[Aim of the exercise]:
In the material below, how many lines contain "will"? Answer with the number alone.

:: Supplied data ::

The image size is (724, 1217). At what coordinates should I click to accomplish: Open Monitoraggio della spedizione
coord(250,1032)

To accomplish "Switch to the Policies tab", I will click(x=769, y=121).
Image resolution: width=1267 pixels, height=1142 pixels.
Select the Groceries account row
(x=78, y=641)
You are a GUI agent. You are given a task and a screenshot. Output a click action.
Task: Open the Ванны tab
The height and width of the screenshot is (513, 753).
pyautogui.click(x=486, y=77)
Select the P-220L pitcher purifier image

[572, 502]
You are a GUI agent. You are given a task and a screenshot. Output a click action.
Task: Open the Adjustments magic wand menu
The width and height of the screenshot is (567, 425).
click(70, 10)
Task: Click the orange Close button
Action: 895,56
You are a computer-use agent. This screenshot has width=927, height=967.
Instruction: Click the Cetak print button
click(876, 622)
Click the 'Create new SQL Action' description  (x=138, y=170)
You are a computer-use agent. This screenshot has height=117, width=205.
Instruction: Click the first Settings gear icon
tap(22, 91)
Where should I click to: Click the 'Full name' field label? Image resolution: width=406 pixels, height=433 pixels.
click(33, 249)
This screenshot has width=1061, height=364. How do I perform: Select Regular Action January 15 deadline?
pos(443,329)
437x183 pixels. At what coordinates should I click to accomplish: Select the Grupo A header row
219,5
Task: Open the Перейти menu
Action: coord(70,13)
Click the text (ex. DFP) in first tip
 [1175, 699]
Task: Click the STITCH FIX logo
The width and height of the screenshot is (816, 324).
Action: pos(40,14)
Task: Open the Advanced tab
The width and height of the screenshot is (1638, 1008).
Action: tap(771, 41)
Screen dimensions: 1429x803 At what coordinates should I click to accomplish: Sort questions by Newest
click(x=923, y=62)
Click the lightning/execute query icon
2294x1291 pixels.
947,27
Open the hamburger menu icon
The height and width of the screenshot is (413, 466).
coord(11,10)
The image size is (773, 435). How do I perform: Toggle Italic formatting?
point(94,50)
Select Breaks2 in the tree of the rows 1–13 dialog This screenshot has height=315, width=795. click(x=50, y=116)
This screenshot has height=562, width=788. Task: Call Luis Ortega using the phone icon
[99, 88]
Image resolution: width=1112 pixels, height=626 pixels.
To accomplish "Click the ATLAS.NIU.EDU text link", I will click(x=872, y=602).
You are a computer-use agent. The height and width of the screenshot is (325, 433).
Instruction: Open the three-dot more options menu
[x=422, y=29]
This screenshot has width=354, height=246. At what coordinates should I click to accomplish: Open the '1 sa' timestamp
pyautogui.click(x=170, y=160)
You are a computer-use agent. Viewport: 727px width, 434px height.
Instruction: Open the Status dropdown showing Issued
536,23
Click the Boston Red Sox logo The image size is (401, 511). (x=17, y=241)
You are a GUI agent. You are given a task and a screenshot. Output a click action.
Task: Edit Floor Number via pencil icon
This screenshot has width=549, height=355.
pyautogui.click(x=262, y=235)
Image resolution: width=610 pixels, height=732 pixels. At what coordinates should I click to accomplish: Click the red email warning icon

:::

[Solved exercise]:
2